Emergent Mind

Zipper: A Multi-Tower Decoder Architecture for Fusing Modalities

(2405.18669)
Published May 29, 2024 in cs.LG , cs.AI , cs.CL , and eess.AS

Abstract

Integrating multiple generative foundation models, especially those trained on different modalities, into something greater than the sum of its parts poses significant challenges. Two key hurdles are the availability of aligned data (concepts that contain similar meaning but is expressed differently in different modalities), and effectively leveraging unimodal representations in cross-domain generative tasks, without compromising their original unimodal capabilities. We propose Zipper, a multi-tower decoder architecture that addresses these concerns by using cross-attention to flexibly compose multimodal generative models from independently pre-trained unimodal decoders. In our experiments fusing speech and text modalities, we show the proposed architecture performs very competitively in scenarios with limited aligned text-speech data. We also showcase the flexibility of our model to selectively maintain unimodal (e.g., text-to-text generation) generation performance by freezing the corresponding modal tower (e.g. text). In cross-modal tasks such as automatic speech recognition (ASR) where the output modality is text, we show that freezing the text backbone results in negligible performance degradation.
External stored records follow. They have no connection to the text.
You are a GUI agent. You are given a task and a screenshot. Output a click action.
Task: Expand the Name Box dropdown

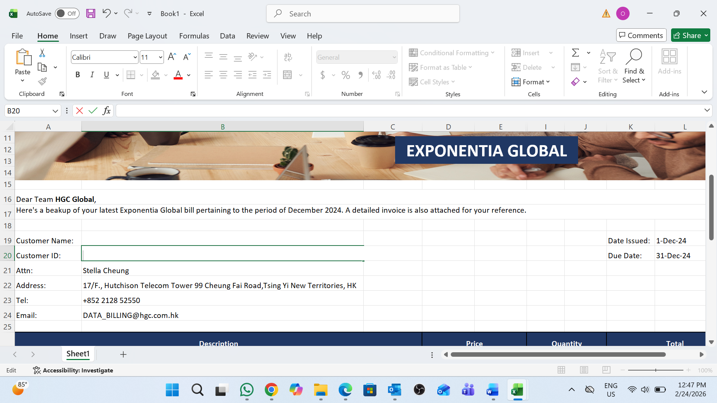(55, 111)
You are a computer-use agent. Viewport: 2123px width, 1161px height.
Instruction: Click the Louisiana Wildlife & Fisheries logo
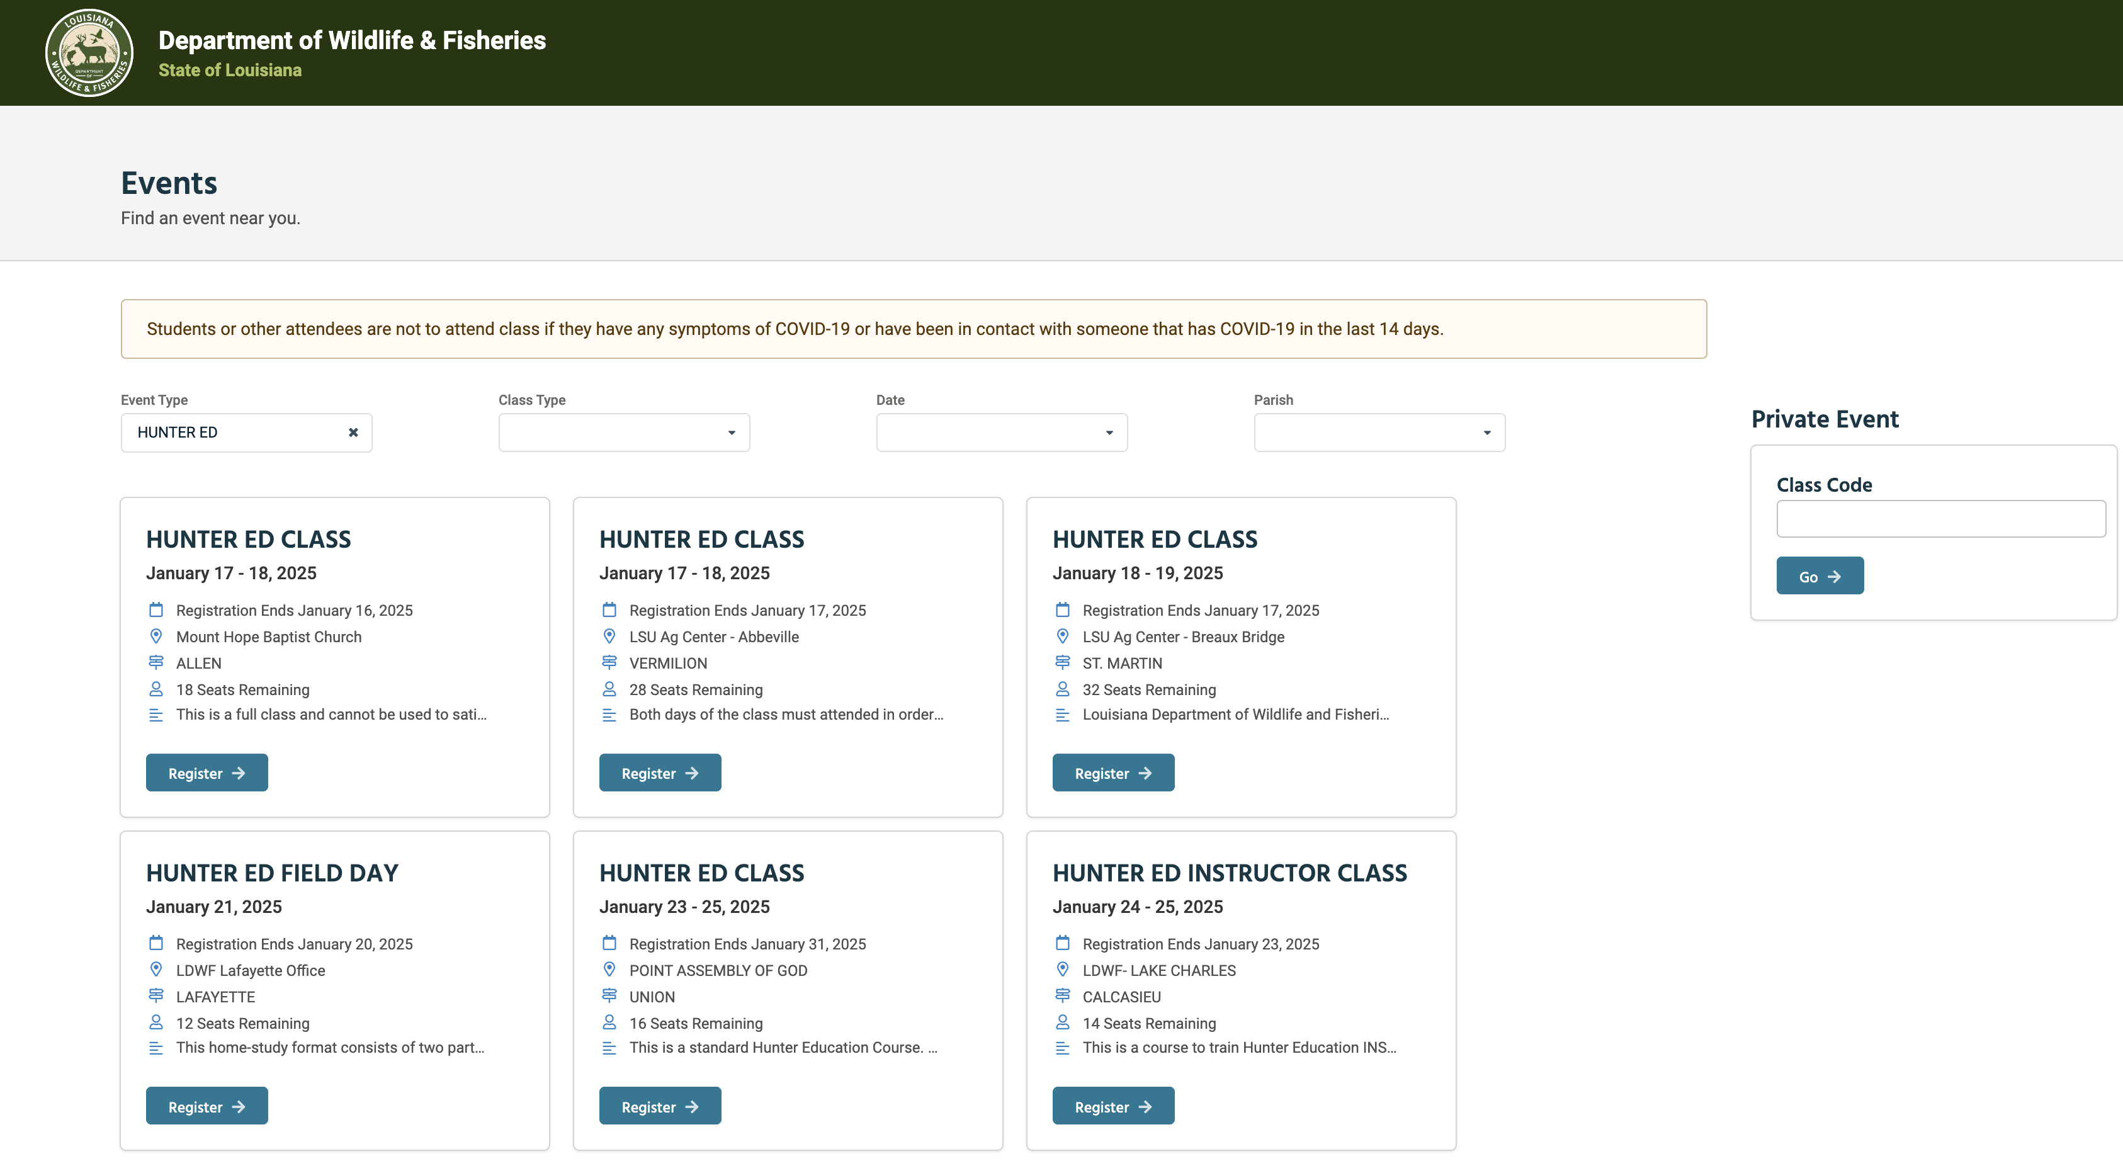(89, 53)
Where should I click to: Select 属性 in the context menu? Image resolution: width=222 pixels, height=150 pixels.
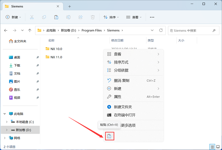118,97
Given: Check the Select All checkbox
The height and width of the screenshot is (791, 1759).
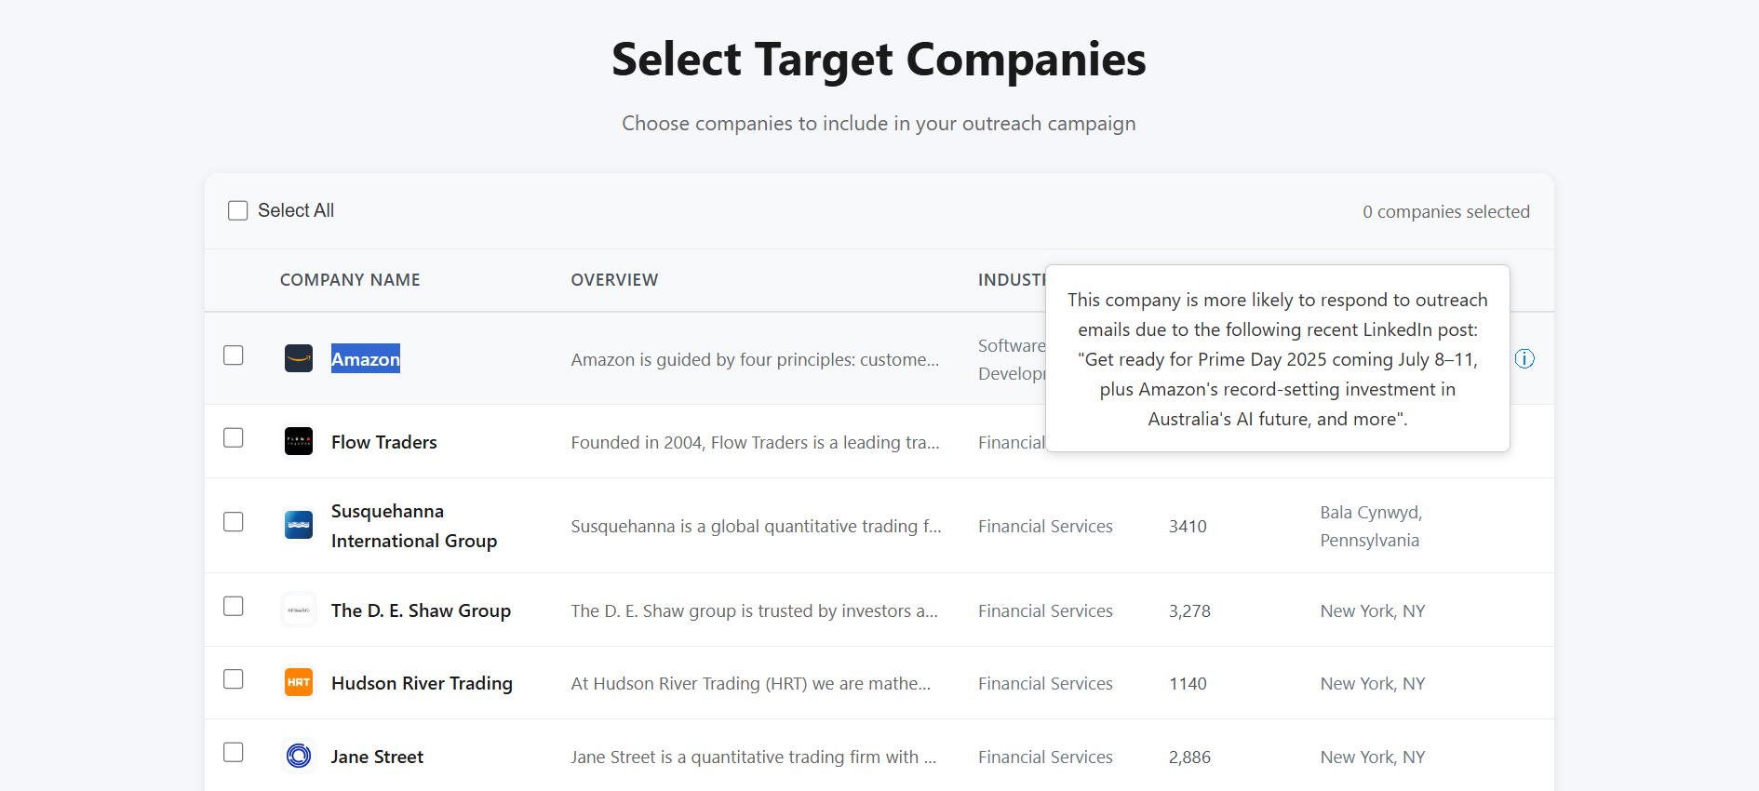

In cross-modal tasks such as text-to-speech generation (TTS) where the output modality is speech, we show that using a pre-trained speech backbone results in superior performance to the baseline.

Zipper model with gated cross-attention and projection layers, using speech tokens.

Overview

  • The Zipper model introduces a multi-tower decoder architecture that fuses independently pre-trained unimodal decoders using gated cross-attention layers, focusing on speech and text modalities.

  • Zipper demonstrates competitive performance on Automatic Speech Recognition (ASR) and significant improvements in Text-to-Speech (TTS) tasks, particularly in scenarios with limited aligned data.

  • The model maintains unimodal generation capabilities while adding cross-modal functionalities, showing potential for future extensions to additional modalities and larger datasets.

Integrating Independently Pre-trained Unimodal Decoders in Multimodal Generation Tasks: The Zipper Model

Introduction

The paper presents a novel approach, Zipper, designed to address challenges associated with integrating multiple generative foundation models trained on different modalities. The main difficulties in achieving efficient multimodal integration involve aligning data between modalities and leveraging unimodal representations in cross-domain tasks without losing their original capabilities.

Methodology

Zipper introduces a multi-tower decoder architecture that utilizes cross-attention to fuse independently pre-trained unimodal decoders. Primarily focused on speech and text modalities, this architecture can compose multimodal generative models more efficiently than traditional approaches. The architecture consists of two autoregressive decoder towers—a text and a speech backbone—combined using gated cross-attention layers. Each backbone is trained independently using next-token prediction.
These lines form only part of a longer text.